Prompt: Reproduce every line of the listing below without altering any character.

Records provided:
========

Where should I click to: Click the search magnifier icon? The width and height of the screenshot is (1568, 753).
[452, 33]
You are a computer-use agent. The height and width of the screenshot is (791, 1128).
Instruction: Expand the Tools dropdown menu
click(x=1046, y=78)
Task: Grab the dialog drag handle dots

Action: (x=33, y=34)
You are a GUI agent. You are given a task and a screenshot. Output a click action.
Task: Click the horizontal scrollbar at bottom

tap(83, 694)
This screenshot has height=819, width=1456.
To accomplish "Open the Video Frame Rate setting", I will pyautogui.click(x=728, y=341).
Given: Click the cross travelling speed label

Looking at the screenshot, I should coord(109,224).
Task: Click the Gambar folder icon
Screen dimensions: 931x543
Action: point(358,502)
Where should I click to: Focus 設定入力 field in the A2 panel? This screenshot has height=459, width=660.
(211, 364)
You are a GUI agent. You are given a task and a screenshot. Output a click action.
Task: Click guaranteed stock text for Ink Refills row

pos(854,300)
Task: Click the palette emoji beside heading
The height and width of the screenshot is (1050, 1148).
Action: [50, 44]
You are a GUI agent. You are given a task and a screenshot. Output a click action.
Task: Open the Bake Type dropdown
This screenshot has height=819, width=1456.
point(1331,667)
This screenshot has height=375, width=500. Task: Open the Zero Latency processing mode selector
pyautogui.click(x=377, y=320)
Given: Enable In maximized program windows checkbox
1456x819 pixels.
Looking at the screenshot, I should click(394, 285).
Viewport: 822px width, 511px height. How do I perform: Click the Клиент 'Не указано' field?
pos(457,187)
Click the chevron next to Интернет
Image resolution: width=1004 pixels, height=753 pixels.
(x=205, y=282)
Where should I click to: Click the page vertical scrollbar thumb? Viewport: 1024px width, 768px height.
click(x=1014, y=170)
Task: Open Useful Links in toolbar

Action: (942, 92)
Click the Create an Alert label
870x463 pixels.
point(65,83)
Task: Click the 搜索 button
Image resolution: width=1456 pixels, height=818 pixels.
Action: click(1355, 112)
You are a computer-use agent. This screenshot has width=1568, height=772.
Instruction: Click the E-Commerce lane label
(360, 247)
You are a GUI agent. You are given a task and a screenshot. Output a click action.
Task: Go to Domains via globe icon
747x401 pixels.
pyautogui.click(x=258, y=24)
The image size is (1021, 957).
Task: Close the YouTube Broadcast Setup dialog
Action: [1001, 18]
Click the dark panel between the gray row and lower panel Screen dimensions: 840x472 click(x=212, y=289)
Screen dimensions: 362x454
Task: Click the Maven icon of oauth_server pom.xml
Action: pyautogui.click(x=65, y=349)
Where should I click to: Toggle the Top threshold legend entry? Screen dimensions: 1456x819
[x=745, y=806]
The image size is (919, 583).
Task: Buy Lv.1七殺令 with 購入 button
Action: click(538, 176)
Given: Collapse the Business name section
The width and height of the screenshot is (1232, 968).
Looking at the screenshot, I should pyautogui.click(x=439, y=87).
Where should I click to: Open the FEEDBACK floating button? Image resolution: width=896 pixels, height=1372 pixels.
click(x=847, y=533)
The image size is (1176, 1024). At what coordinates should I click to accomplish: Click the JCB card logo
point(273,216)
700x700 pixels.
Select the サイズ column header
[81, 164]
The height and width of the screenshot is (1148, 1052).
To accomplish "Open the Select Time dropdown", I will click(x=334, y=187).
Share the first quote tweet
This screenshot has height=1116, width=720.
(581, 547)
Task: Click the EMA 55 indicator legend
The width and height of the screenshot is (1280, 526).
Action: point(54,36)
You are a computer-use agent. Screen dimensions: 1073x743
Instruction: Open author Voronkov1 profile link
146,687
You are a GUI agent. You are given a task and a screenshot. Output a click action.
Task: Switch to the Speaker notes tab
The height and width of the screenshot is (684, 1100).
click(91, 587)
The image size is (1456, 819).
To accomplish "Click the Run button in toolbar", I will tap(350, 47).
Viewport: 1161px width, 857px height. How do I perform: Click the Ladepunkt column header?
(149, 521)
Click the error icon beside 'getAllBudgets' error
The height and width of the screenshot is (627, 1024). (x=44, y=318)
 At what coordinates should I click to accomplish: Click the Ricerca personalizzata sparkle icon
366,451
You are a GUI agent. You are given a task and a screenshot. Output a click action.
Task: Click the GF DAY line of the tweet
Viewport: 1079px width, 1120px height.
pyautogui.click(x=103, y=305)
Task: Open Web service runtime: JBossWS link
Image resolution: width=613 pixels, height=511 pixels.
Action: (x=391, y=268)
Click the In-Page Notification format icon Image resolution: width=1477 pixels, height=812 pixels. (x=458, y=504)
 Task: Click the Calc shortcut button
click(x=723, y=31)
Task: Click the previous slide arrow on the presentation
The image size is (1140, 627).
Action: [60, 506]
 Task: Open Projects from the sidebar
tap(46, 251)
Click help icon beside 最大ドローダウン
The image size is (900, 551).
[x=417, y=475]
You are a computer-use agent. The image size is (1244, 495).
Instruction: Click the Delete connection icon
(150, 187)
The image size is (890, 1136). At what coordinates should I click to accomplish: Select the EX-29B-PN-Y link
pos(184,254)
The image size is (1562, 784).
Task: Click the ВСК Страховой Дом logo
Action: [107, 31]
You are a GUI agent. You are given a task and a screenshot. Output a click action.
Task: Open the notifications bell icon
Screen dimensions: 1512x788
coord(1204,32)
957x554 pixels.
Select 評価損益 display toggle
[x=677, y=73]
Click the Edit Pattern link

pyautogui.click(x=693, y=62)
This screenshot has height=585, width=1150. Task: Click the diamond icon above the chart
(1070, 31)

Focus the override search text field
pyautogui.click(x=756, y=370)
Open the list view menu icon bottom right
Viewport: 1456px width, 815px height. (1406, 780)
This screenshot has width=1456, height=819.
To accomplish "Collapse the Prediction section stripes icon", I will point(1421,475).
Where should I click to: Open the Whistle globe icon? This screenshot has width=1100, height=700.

========

Exercise solution:
Where should I click to: Click the search magnifier icon? The width and height of the screenshot is (1568, 753).
[452, 33]
You are a computer-use agent. The height and width of the screenshot is (791, 1128).
Instruction: Expand the Tools dropdown menu
click(x=1046, y=78)
Task: Grab the dialog drag handle dots

Action: (x=33, y=34)
You are a GUI agent. You are given a task and a screenshot. Output a click action.
Task: Click the horizontal scrollbar at bottom

tap(83, 694)
This screenshot has height=819, width=1456.
To accomplish "Open the Video Frame Rate setting", I will pyautogui.click(x=728, y=341).
Given: Click the cross travelling speed label

Looking at the screenshot, I should coord(109,224).
Task: Click the Gambar folder icon
Screen dimensions: 931x543
Action: point(358,502)
Where should I click to: Focus 設定入力 field in the A2 panel? This screenshot has height=459, width=660.
(211, 364)
You are a GUI agent. You are given a task and a screenshot. Output a click action.
Task: Click guaranteed stock text for Ink Refills row

pos(854,300)
Task: Click the palette emoji beside heading
The height and width of the screenshot is (1050, 1148).
Action: [50, 44]
You are a GUI agent. You are given a task and a screenshot. Output a click action.
Task: Open the Bake Type dropdown
This screenshot has height=819, width=1456.
point(1331,667)
This screenshot has height=375, width=500. Task: Open the Zero Latency processing mode selector
pyautogui.click(x=377, y=320)
Given: Enable In maximized program windows checkbox
1456x819 pixels.
Looking at the screenshot, I should click(394, 285).
Viewport: 822px width, 511px height. How do I perform: Click the Клиент 'Не указано' field?
pos(457,187)
Click the chevron next to Интернет
Image resolution: width=1004 pixels, height=753 pixels.
(x=205, y=282)
Where should I click to: Click the page vertical scrollbar thumb? Viewport: 1024px width, 768px height.
click(x=1014, y=170)
Task: Open Useful Links in toolbar

Action: (942, 92)
Click the Create an Alert label
870x463 pixels.
point(65,83)
Task: Click the 搜索 button
Image resolution: width=1456 pixels, height=818 pixels.
Action: click(1355, 112)
You are a computer-use agent. This screenshot has width=1568, height=772.
Instruction: Click the E-Commerce lane label
(360, 247)
You are a GUI agent. You are given a task and a screenshot. Output a click action.
Task: Go to Domains via globe icon
747x401 pixels.
pyautogui.click(x=258, y=24)
The image size is (1021, 957).
Task: Close the YouTube Broadcast Setup dialog
Action: [1001, 18]
Click the dark panel between the gray row and lower panel Screen dimensions: 840x472 click(x=212, y=289)
Screen dimensions: 362x454
Task: Click the Maven icon of oauth_server pom.xml
Action: pyautogui.click(x=65, y=349)
Where should I click to: Toggle the Top threshold legend entry? Screen dimensions: 1456x819
[x=745, y=806]
The image size is (919, 583).
Task: Buy Lv.1七殺令 with 購入 button
Action: click(538, 176)
Given: Collapse the Business name section
The width and height of the screenshot is (1232, 968).
Looking at the screenshot, I should pyautogui.click(x=439, y=87).
Where should I click to: Open the FEEDBACK floating button? Image resolution: width=896 pixels, height=1372 pixels.
click(x=847, y=533)
The image size is (1176, 1024). At what coordinates should I click to accomplish: Click the JCB card logo
point(273,216)
700x700 pixels.
Select the サイズ column header
[81, 164]
The height and width of the screenshot is (1148, 1052).
To accomplish "Open the Select Time dropdown", I will click(x=334, y=187).
Share the first quote tweet
This screenshot has height=1116, width=720.
(581, 547)
Task: Click the EMA 55 indicator legend
The width and height of the screenshot is (1280, 526).
Action: point(54,36)
You are a computer-use agent. Screen dimensions: 1073x743
Instruction: Open author Voronkov1 profile link
146,687
You are a GUI agent. You are given a task and a screenshot. Output a click action.
Task: Switch to the Speaker notes tab
The height and width of the screenshot is (684, 1100).
click(91, 587)
The image size is (1456, 819).
To accomplish "Click the Run button in toolbar", I will tap(350, 47).
Viewport: 1161px width, 857px height. How do I perform: Click the Ladepunkt column header?
(149, 521)
Click the error icon beside 'getAllBudgets' error
The height and width of the screenshot is (627, 1024). (x=44, y=318)
 At what coordinates should I click to accomplish: Click the Ricerca personalizzata sparkle icon
366,451
You are a GUI agent. You are given a task and a screenshot. Output a click action.
Task: Click the GF DAY line of the tweet
Viewport: 1079px width, 1120px height.
pyautogui.click(x=103, y=305)
Task: Open Web service runtime: JBossWS link
Image resolution: width=613 pixels, height=511 pixels.
Action: (x=391, y=268)
Click the In-Page Notification format icon Image resolution: width=1477 pixels, height=812 pixels. (x=458, y=504)
 Task: Click the Calc shortcut button
click(x=723, y=31)
Task: Click the previous slide arrow on the presentation
The image size is (1140, 627).
Action: [60, 506]
 Task: Open Projects from the sidebar
tap(46, 251)
Click help icon beside 最大ドローダウン
The image size is (900, 551).
[x=417, y=475]
You are a computer-use agent. The image size is (1244, 495).
Instruction: Click the Delete connection icon
(150, 187)
The image size is (890, 1136). At what coordinates should I click to accomplish: Select the EX-29B-PN-Y link
pos(184,254)
The image size is (1562, 784).
Task: Click the ВСК Страховой Дом logo
Action: [107, 31]
You are a GUI agent. You are given a task and a screenshot. Output a click action.
Task: Open the notifications bell icon
Screen dimensions: 1512x788
coord(1204,32)
957x554 pixels.
Select 評価損益 display toggle
[x=677, y=73]
Click the Edit Pattern link

pyautogui.click(x=693, y=62)
This screenshot has height=585, width=1150. Task: Click the diamond icon above the chart
(1070, 31)

Focus the override search text field
pyautogui.click(x=756, y=370)
Open the list view menu icon bottom right
Viewport: 1456px width, 815px height. (1406, 780)
This screenshot has width=1456, height=819.
To accomplish "Collapse the Prediction section stripes icon", I will point(1421,475).
Where should I click to: Open the Whistle globe icon? This screenshot has width=1100, height=700.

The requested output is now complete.